CALM (phosphatidylinositol-binding clathrin assembly protein, also known as PICALM), a gene that has been identified as a risk factor for Alzheimer disease (AD), encodes a protein that modulates the autophagy pathway and affects cellular clearance of tau protein, according to new research published in Nature Communications.

Section of zebrafish retina expressing human tau (green). Rod photoreceptors (red) are lost as a consequence of the tau expression. Credit: Image courtesy of D. C. Rubinsztein.

Along with the emergence of amyloid plaques in the brain, accumulation of tau in the form of intraneuronal neurofibrillary tangles is a classic neuropathological hallmark of AD. Previous studies have shown that clearance of tau occurs via autophagy, a mechanism that is responsible for sequestering damaged or undesirable cellular components and delivering them to the lysosomal system for degradation.

“We used cell biology approaches to determine if and how altered CALM function impacted on autophagy,” explains David Rubinsztein, who led the new study. “In addition, we used Drosophila models to test whether loss of CALM function influenced tau accumulation, and generated novel zebrafish models that enabled us to test whether excess CALM affected tau toxicity and clearance.”

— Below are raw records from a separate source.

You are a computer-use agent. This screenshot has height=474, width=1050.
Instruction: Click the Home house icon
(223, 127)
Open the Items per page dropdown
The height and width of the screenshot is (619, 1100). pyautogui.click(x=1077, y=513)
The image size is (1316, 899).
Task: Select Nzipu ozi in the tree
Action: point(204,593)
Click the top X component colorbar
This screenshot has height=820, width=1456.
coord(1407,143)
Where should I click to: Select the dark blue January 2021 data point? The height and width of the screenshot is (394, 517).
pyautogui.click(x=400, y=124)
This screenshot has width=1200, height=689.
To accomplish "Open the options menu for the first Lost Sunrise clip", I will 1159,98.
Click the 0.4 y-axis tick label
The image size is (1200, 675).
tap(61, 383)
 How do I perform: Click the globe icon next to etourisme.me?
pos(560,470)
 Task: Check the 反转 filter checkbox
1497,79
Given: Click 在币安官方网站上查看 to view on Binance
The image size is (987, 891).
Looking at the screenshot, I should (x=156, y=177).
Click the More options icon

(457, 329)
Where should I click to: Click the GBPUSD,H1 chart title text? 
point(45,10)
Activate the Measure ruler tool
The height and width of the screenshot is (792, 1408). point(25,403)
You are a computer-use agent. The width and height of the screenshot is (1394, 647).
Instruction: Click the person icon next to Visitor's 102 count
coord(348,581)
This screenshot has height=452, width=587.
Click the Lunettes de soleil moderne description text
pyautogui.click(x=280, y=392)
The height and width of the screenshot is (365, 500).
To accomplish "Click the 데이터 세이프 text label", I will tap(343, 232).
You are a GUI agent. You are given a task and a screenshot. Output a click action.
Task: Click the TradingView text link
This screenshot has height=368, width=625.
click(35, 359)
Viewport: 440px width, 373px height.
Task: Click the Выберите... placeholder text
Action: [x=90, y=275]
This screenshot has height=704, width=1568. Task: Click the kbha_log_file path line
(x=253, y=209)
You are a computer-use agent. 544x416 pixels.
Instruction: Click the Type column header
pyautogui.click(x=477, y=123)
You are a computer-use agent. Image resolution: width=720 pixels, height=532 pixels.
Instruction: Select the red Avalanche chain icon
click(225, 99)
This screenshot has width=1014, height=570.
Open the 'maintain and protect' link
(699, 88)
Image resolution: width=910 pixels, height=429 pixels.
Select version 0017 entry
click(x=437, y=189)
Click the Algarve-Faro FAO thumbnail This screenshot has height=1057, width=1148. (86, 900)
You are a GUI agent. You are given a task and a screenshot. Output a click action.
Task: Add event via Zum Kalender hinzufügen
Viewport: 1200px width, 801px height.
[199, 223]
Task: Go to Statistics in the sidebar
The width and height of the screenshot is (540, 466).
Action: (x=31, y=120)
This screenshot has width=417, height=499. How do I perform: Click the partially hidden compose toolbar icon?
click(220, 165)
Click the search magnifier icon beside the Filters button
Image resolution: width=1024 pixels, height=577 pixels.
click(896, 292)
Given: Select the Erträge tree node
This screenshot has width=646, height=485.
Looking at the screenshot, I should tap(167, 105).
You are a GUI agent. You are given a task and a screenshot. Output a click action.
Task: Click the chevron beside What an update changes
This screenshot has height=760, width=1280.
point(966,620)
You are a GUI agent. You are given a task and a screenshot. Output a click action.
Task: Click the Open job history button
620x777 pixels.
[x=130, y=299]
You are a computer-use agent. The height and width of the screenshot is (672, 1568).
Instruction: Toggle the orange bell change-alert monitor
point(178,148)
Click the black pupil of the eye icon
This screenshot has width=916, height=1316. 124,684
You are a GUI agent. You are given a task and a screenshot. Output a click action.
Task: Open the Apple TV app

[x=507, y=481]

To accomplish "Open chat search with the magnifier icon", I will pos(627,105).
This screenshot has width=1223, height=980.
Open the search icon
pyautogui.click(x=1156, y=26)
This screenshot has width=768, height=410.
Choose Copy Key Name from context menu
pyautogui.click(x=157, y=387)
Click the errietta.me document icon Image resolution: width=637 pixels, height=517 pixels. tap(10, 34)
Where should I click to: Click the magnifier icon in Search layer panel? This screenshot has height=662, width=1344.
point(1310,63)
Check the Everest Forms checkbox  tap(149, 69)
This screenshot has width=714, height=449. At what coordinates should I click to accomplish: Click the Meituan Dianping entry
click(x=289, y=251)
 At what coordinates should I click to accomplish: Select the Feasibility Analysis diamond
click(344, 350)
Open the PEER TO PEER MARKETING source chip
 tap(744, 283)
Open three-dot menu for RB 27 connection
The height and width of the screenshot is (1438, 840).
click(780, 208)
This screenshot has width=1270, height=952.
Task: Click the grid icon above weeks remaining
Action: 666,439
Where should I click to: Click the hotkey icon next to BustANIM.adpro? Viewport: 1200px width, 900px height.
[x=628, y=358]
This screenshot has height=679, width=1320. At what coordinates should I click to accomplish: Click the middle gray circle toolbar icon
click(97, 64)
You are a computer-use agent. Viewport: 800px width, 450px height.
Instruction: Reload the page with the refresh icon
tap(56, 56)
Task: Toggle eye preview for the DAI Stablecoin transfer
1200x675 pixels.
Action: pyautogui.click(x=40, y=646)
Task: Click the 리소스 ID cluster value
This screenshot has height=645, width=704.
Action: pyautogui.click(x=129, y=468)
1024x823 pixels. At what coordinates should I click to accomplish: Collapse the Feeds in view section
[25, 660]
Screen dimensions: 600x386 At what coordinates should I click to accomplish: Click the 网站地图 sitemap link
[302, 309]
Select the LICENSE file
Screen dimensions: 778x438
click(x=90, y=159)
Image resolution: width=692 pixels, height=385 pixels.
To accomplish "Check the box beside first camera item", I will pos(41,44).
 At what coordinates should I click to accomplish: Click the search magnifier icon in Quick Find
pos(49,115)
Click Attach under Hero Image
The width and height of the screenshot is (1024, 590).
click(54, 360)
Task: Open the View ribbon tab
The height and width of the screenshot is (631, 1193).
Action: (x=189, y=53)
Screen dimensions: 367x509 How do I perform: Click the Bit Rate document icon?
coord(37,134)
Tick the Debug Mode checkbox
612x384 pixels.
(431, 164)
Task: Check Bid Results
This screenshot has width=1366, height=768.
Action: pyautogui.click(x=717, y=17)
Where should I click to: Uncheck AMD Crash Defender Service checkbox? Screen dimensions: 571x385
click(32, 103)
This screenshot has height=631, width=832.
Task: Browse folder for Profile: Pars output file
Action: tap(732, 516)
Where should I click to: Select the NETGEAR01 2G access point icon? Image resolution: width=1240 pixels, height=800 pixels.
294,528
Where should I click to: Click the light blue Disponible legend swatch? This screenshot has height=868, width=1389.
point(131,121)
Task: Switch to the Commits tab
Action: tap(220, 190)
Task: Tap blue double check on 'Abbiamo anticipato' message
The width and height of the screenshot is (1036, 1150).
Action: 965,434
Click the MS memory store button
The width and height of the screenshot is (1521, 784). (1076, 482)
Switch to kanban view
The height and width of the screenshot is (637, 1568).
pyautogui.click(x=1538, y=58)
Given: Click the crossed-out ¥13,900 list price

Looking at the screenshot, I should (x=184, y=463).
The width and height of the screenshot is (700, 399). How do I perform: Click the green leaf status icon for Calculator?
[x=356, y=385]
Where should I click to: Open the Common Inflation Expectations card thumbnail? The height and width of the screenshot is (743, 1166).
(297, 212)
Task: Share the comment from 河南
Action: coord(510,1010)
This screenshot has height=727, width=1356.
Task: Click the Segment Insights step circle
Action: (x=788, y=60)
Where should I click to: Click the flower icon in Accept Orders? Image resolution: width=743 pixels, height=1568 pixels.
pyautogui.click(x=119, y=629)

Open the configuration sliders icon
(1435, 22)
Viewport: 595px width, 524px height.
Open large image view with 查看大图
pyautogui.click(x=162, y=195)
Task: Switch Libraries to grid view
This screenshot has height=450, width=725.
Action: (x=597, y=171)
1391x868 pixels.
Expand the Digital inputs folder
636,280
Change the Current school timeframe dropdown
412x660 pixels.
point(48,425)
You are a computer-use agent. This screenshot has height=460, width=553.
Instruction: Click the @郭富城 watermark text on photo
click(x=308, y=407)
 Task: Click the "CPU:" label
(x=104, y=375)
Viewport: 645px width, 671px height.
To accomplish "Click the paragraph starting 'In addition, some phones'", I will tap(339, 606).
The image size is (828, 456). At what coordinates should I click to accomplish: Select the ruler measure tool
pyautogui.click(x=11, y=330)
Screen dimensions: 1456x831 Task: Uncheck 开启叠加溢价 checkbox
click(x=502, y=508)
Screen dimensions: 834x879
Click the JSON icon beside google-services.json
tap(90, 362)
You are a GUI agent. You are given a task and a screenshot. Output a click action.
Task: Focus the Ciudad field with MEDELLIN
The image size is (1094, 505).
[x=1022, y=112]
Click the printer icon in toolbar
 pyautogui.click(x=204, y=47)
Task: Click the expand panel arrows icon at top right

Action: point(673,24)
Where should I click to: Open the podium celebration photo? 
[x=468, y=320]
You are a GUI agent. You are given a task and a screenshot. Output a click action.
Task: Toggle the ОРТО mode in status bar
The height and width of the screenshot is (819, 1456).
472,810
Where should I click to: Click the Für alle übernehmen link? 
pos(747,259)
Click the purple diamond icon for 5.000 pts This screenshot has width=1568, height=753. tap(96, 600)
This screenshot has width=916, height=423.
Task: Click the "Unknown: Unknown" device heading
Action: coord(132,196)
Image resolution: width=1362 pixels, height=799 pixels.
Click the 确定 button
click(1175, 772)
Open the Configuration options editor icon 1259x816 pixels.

The researchers employed an RNA interference approach to knock down CALM expression in various cultured cell lines. They found that loss of CALM function caused impairments in autophagosome formation and autophagosome–lysosome fusion. In a Drosophila model, knockdown of the CALM homologue lap led to an increase in tau levels.

Interestingly, upregulation of the CALM gene in cell culture and zebrafish models also resulted in impaired autophagy and accumulation of tau. Overexpression of CALM in zebrafish photoreceptors led to degeneration of these cells, probably as a consequence of tau toxicity.

“We have linked an AD disease risk locus to tau accumulation via autophagy, and provide a plausible link between CALM and AD pathology,” concludes Rubinsztein. “A key question is whether the CALM locus associated with AD houses alleles that result in decreased or increased function; we will be interested to follow up and test CALM functional variants that impact on disease risk.”